After a 12-month competitive study, proposal and evaluation phase, concluded at the end of 1998, ESA recommended Astrium SAS of Toulouse, France, as prime contractor. The contract for the design and development of this first European spacecraft to visit the planet Mars was signed formally on 30 March 1999.

The relatively low cost of the mission was achieved through new and innovative approaches in the working relationship between ESA, industry, national agencies and the scientific community, and through the reuse of equipment developed for ESA's Rosetta mission. Some of the scientific instruments have a heritage from the Russian Mars 1996 mission.

Partnerships

ESA believes that the scientific community and European industry have gained sufficient experience during past scientific projects for industry to take on more responsibility for the management of interfaces, in particular with the scientific payload.

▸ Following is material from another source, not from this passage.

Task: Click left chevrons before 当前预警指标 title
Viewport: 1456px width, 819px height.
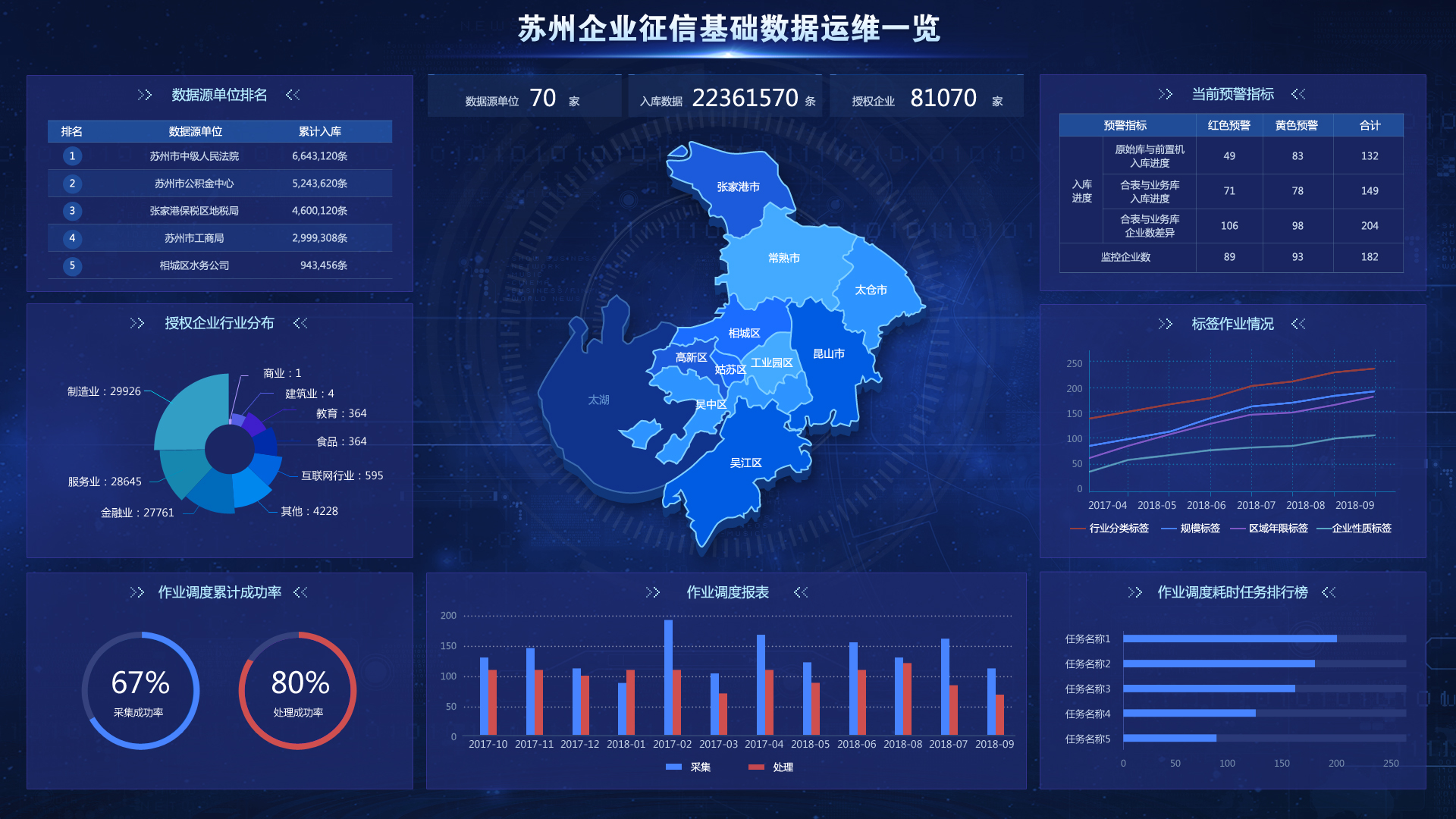Action: click(1165, 94)
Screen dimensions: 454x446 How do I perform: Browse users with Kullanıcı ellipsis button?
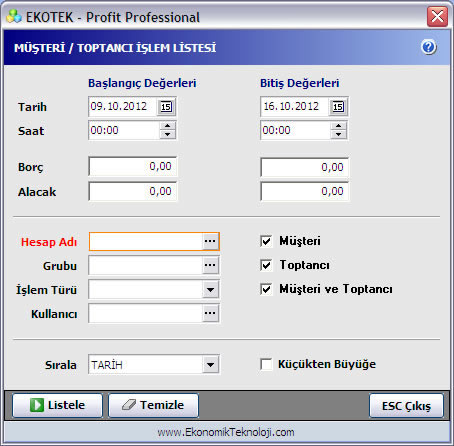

For this reason, Astrium SAS is taking on tasks that previously would have been done by the project team at ESTEC. These include interacting directly with the Principal Investigators for the scientific payload and with the launch services supplier, Starsem, to ensure that technical interfaces are compatible. As a consequence of this shift in responsibility, the ESA project team is only ten-strong compared with at least 20 for earlier comparable missions.

The Soyuz-Fregat launcher was provided by Starsem, which is jointly owned by Arianespace, Aerospatiale, the Russian Aviation and Space Agency and the Samara Space Centre.

Technical Summary

The Red Planet has always been a source of intrigue and fascination. It is currently the only planet in the Solar System on which there is a strong possibility of finding life - past, or perhaps present. And it is a prime candidate for future manned exploration, and even colonisation.

Mars

The end of 2003 and early 2004 will see a true scientific invasion of Mars as no fewer than six international spacecraft chart a course to the planet within a short time. Europe has waited a long time for the opportunity to mount its own mission to Mars and that dream is now reality. Mars Express, the name of ESA's Mars mission for 2003, marks the opening of a new era for Europe in planetary exploration.

Mars

Mars Express will be an important element of the international flotilla of spacecraft destined to explore Mars in the first decade of the new millennium. The ESA project is also the start of an innovative way of organising the building blocks that form European space missions. The spacecraft was built and launched in record time and at a much lower cost than previous, similar missions into outer space.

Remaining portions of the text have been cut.